[TASK INSTRUCTIONS] Every line below between the one holding "Click the World" and the one holding "Open the Short", inclusive, should be copied exactly, and no other line.
Segment Start: INPUT DATA
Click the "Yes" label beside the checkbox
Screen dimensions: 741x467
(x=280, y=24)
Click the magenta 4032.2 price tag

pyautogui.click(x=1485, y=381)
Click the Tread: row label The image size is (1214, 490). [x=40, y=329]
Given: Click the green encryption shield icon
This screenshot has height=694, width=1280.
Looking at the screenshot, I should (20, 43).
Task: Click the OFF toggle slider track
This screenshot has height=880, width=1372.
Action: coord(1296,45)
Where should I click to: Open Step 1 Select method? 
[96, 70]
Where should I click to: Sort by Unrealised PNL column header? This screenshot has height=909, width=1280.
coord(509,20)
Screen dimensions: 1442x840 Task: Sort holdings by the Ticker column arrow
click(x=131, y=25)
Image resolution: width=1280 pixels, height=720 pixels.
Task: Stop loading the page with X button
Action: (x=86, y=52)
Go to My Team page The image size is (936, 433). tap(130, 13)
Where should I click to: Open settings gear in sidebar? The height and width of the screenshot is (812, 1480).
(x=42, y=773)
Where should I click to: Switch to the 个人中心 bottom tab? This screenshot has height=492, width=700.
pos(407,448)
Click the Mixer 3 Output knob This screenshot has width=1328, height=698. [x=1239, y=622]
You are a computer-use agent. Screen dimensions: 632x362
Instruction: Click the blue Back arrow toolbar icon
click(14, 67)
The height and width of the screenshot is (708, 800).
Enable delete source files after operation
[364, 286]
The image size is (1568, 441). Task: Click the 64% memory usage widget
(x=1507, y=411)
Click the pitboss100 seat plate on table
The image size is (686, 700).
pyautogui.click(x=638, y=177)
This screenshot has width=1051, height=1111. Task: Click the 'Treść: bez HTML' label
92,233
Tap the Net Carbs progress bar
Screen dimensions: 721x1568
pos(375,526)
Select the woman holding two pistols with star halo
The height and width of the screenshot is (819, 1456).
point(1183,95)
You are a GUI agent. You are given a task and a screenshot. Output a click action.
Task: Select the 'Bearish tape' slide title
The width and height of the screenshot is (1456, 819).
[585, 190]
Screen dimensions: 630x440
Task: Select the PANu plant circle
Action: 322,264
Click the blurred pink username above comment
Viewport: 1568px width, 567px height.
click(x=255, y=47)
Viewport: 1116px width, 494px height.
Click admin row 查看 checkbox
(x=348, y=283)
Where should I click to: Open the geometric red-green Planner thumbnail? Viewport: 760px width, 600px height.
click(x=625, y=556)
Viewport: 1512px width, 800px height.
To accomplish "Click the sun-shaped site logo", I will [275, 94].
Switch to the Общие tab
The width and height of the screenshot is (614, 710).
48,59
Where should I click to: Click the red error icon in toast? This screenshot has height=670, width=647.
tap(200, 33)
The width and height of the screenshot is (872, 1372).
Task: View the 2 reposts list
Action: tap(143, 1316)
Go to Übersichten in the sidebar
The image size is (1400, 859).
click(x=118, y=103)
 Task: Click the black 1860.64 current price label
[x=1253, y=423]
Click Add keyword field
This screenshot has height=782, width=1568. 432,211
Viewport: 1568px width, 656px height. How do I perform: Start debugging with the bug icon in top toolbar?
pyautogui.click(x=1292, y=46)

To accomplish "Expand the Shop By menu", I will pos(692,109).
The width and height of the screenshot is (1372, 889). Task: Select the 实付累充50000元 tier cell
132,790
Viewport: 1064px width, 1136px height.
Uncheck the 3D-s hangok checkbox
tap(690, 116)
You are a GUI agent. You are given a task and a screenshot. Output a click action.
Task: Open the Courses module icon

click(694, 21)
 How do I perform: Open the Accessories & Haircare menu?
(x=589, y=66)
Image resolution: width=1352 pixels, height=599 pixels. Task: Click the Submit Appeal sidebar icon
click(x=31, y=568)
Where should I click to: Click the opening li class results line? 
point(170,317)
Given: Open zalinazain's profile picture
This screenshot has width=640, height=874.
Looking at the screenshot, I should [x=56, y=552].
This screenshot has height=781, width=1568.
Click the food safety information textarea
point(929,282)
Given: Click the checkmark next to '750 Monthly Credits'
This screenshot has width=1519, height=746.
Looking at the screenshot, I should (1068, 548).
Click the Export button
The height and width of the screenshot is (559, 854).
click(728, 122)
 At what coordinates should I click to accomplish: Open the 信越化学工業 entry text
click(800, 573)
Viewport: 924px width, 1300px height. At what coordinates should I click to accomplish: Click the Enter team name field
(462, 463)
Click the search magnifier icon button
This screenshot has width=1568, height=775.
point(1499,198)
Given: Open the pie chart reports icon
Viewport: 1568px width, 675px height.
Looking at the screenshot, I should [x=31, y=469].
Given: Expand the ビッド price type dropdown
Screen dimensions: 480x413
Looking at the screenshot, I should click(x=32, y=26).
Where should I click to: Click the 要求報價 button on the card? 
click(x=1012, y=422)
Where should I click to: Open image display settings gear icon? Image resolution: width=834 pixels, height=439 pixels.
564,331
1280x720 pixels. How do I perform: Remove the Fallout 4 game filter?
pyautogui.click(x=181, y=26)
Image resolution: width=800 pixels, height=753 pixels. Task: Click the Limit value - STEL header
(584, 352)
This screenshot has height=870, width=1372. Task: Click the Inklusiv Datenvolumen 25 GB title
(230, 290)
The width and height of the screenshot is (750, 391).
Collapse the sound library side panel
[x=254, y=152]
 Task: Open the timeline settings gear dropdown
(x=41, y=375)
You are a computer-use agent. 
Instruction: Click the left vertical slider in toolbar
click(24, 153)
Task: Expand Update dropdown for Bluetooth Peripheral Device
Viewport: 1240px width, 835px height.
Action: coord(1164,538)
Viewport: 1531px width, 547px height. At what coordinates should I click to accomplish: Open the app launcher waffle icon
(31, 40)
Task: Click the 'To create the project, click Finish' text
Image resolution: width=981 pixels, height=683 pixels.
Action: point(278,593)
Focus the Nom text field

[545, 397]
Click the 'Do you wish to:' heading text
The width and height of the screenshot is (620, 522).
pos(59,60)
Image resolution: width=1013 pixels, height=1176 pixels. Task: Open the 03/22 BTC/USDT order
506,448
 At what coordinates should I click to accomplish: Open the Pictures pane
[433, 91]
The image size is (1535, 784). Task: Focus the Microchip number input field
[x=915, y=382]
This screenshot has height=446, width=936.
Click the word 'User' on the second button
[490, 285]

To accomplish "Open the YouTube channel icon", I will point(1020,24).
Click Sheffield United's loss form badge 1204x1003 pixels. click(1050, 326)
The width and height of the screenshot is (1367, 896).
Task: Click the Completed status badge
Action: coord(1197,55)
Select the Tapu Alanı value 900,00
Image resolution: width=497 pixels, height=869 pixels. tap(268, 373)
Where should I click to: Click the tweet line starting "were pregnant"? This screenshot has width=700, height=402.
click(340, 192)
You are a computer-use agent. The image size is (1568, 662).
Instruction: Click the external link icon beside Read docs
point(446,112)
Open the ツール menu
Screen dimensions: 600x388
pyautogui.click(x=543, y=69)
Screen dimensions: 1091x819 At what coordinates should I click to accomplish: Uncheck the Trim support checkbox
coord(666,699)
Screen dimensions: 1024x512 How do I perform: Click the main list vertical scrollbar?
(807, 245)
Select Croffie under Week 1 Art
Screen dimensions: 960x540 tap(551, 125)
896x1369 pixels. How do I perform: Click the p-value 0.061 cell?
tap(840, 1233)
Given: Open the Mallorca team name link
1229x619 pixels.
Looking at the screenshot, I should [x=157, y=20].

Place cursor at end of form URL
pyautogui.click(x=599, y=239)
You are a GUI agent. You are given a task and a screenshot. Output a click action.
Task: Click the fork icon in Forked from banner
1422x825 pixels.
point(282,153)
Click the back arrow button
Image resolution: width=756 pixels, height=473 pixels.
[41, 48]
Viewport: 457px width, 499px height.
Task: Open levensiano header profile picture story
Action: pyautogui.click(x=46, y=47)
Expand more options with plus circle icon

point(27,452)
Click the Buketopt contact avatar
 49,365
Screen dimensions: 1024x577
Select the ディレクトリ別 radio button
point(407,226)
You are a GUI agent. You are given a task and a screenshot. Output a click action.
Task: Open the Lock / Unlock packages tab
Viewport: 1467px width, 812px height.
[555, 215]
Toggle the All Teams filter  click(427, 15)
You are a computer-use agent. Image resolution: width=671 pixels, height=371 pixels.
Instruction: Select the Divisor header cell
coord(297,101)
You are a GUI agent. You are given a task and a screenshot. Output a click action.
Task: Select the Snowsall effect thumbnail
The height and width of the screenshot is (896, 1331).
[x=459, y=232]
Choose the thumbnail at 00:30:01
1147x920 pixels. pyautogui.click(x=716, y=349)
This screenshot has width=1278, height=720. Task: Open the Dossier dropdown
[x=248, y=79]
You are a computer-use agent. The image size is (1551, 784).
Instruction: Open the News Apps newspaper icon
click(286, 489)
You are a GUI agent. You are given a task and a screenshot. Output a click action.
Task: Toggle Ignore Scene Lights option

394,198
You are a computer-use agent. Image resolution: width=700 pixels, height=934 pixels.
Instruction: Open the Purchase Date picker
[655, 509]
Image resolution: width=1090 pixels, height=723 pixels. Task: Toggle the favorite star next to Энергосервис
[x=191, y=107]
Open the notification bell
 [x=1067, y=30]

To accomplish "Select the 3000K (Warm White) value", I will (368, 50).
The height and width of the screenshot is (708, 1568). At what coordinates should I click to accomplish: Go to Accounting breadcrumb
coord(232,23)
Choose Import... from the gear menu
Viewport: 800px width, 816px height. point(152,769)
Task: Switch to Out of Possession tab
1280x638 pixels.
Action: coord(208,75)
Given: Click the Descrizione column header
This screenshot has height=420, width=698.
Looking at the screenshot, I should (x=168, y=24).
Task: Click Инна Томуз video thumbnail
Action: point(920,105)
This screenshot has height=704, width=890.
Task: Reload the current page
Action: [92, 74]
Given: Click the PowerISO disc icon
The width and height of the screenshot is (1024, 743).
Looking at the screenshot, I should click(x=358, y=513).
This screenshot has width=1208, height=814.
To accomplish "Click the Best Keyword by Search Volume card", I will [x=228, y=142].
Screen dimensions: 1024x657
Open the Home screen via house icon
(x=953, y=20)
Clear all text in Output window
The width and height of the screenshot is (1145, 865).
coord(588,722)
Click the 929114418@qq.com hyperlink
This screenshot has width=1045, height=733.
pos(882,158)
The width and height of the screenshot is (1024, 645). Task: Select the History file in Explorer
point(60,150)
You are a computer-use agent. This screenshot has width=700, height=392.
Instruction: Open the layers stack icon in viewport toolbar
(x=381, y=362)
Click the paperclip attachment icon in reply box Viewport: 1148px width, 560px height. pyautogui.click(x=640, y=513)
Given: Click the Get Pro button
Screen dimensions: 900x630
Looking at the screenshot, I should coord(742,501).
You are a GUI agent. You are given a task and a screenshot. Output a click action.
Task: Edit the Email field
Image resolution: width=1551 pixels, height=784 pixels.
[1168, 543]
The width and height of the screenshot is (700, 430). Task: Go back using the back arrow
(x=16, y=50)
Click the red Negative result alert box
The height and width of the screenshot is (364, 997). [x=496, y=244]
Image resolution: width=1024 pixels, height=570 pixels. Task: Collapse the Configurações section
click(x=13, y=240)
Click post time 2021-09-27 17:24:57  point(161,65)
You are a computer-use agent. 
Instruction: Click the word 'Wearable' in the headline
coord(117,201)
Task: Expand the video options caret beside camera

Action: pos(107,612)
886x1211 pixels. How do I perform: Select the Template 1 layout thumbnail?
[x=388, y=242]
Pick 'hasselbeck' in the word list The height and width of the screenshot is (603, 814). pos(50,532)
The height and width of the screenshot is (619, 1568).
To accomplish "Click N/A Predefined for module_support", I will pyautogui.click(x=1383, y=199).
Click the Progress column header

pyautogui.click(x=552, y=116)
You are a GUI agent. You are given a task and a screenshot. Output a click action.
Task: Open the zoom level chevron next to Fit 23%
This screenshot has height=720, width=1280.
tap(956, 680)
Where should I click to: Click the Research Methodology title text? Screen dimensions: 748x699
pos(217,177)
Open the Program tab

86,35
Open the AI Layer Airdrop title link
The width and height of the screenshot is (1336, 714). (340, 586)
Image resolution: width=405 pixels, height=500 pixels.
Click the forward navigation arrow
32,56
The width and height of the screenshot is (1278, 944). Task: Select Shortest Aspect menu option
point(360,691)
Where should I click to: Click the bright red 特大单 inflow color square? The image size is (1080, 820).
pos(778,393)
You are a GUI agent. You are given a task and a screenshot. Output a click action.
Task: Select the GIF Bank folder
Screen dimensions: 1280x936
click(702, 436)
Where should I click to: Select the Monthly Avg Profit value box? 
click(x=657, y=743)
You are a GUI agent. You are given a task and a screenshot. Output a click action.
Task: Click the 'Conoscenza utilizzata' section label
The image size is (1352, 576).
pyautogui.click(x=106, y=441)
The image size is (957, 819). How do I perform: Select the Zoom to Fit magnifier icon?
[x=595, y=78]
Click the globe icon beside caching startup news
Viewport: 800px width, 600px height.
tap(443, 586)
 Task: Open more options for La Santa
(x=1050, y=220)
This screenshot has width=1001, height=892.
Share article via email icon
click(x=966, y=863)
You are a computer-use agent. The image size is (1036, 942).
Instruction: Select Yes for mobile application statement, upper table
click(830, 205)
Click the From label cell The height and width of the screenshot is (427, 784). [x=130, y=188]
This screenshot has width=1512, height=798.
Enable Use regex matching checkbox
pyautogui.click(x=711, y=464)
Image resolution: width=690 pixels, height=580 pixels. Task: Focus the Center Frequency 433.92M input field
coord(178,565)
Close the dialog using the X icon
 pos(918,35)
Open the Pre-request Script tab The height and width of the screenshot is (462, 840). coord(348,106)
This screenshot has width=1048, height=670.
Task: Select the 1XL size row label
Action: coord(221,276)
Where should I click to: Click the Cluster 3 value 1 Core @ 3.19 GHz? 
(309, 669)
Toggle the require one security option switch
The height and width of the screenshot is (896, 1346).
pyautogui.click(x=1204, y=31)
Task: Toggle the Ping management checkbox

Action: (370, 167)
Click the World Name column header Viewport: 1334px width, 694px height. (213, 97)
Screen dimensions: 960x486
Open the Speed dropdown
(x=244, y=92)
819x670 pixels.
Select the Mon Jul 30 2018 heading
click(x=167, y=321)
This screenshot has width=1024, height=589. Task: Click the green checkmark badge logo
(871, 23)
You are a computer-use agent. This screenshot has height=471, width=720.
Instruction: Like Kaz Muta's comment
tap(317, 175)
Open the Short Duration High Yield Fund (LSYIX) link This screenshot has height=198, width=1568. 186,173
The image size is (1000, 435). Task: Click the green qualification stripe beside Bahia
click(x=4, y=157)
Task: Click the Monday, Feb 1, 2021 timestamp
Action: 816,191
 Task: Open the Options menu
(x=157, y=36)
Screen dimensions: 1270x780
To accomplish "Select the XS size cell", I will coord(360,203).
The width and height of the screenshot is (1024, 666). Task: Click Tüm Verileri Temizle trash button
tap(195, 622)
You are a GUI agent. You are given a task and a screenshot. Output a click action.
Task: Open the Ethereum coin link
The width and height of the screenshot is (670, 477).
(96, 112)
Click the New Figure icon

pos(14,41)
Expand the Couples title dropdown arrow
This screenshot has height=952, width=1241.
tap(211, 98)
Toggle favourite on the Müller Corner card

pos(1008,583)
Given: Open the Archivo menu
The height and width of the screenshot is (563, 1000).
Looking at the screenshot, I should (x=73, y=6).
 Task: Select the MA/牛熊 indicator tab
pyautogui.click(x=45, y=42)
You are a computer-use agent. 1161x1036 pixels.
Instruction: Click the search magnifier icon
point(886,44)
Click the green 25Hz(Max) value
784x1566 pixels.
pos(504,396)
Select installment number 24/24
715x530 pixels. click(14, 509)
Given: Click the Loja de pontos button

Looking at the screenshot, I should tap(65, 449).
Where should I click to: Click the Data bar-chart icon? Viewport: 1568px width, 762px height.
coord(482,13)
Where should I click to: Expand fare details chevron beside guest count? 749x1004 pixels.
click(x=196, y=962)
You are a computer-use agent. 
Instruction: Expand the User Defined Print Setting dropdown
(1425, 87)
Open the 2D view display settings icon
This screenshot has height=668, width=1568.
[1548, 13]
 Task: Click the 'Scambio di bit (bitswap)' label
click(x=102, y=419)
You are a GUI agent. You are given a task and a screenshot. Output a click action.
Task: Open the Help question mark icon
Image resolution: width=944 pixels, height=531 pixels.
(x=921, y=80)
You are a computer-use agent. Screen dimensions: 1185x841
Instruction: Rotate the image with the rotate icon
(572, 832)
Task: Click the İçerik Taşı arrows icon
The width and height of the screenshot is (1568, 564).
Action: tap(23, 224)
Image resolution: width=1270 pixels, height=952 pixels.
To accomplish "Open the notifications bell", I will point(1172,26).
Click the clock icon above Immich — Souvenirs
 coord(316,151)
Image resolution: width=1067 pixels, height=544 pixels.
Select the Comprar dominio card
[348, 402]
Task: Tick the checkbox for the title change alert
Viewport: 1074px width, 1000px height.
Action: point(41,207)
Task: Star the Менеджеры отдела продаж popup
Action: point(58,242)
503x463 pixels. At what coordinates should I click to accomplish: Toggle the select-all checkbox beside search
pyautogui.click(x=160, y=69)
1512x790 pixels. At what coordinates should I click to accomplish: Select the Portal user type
Segment End: INPUT DATA
[TASK RESPONSE]
Click the World Name column header Viewport: 1334px width, 694px height. (213, 97)
Screen dimensions: 960x486
Open the Speed dropdown
(x=244, y=92)
819x670 pixels.
Select the Mon Jul 30 2018 heading
click(x=167, y=321)
This screenshot has width=1024, height=589. Task: Click the green checkmark badge logo
(871, 23)
You are a computer-use agent. This screenshot has height=471, width=720.
Instruction: Like Kaz Muta's comment
tap(317, 175)
Open the Short Duration High Yield Fund (LSYIX) link This screenshot has height=198, width=1568. 186,173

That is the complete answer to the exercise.